🤖 AI Summary
Large language models (LLMs) often generate chain-of-thought (CoT) reasoning that is verbose, unstructured, and lacks mechanisms for user intervention, compromising auditability and controllability. Method: We propose a hierarchical topic modeling approach that explicitly organizes CoT into an interactive, tree-structured representation, coupled with a visualization interface supporting real-time editing, backtracking, and feedback—enabling the first dynamic user intervention in the reasoning process. Integrated into the AI-assisted decision-support system Hippo, our method was evaluated via a user study. Results: Participants rapidly identified flawed reasoning steps, guided model revisions of assumptions, and prompted supplementary perspectives—significantly improving reasoning transparency, response personalization, and understanding of model behavior. Our core contribution is the first CoT interaction paradigm supporting structured editing and closed-loop human-in-the-loop feedback.
📝 Abstract
The output quality of large language models (LLMs) can be improved via "reasoning": generating segments of chain-of-thought (CoT) content to further condition the model prior to producing user-facing output. While these chains contain valuable information, they are verbose and lack explicit organization, making them tedious to review. Moreover, they lack opportunities for user feedback, such as to remove unwanted considerations, add desired ones, or clarify unclear assumptions. We introduce Interactive Reasoning, an interaction design that visualizes chain-of-thought outputs as a hierarchy of topics and enables user review and modification.
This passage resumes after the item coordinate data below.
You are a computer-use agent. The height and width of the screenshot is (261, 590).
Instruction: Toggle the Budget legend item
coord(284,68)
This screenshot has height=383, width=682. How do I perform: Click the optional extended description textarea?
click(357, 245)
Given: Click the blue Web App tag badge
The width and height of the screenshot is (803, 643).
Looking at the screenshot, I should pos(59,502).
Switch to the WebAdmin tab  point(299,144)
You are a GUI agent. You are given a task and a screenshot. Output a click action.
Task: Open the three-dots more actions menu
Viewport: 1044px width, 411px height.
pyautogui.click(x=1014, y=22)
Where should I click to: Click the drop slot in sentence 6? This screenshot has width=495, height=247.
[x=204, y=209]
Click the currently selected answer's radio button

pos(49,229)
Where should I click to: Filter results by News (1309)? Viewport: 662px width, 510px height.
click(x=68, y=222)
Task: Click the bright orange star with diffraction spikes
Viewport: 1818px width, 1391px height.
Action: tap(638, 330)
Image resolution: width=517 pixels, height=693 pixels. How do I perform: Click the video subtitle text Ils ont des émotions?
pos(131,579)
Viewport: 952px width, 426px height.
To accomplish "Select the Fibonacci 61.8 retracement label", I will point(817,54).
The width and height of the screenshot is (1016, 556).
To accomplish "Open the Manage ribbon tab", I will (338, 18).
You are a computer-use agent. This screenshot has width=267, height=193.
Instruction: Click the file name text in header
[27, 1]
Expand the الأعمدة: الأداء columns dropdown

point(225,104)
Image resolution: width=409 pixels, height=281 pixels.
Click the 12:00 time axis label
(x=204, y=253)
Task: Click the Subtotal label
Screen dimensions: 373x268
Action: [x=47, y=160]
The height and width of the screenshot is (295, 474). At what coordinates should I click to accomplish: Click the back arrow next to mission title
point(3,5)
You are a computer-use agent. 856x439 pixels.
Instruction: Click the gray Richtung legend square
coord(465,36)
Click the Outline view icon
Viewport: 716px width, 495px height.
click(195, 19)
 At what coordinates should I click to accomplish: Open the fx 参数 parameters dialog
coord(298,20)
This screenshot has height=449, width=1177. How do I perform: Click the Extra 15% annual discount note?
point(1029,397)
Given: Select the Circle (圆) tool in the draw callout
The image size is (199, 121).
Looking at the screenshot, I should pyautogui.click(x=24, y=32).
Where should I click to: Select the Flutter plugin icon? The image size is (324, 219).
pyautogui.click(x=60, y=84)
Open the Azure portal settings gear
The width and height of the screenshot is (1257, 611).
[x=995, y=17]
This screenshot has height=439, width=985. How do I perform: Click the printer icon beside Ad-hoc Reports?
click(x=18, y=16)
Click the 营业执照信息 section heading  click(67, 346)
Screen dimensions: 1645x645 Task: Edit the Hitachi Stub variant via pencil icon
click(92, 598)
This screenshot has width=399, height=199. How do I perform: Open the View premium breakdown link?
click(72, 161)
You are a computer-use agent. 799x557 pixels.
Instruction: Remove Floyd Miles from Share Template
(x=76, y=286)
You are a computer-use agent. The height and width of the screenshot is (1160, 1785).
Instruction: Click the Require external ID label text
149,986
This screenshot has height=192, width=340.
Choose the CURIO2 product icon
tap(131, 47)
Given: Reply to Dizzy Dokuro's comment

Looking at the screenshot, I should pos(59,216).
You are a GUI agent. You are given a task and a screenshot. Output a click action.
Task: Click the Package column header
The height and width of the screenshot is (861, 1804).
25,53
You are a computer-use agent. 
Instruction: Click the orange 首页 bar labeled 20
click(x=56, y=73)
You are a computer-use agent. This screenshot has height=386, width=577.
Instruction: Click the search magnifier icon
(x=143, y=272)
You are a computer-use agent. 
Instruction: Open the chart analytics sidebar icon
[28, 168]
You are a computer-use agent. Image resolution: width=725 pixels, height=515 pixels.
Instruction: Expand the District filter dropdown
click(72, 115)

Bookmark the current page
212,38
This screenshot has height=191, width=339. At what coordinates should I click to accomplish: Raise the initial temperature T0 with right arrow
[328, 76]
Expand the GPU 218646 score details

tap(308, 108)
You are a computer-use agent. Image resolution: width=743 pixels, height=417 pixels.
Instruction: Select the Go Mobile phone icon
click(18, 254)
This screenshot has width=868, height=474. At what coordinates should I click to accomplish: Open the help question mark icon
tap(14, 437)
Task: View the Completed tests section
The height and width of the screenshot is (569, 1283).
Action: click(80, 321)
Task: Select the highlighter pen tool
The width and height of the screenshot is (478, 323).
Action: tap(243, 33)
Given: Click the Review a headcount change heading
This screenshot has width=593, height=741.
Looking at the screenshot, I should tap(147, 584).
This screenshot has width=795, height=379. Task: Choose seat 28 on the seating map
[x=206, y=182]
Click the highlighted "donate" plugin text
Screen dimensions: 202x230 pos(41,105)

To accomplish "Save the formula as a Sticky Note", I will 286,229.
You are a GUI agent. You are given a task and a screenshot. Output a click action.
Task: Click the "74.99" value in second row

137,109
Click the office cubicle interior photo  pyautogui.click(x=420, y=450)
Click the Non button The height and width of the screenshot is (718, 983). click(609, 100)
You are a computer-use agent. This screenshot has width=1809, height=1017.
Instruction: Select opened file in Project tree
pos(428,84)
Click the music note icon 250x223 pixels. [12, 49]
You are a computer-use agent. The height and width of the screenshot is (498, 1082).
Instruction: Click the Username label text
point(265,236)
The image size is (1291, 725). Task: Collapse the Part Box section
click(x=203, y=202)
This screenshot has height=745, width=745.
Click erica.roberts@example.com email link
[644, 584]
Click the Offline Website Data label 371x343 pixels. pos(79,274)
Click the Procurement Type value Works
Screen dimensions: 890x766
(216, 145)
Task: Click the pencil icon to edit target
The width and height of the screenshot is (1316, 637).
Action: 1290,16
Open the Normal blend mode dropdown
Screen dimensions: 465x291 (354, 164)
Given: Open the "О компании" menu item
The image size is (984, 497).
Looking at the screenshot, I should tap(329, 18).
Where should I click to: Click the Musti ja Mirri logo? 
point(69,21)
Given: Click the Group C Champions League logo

We implement interactive reasoning in Hippo, a prototype for AI-assisted decision making in the face of uncertain trade-offs. In a user study with 16 participants, we find that interactive reasoning in Hippo allows users to quickly identify and interrupt erroneous generations, efficiently steer the model towards customized responses, and better understand both model reasoning and model outputs. Our work contributes to a new paradigm that incorporates user oversight into LLM reasoning processes.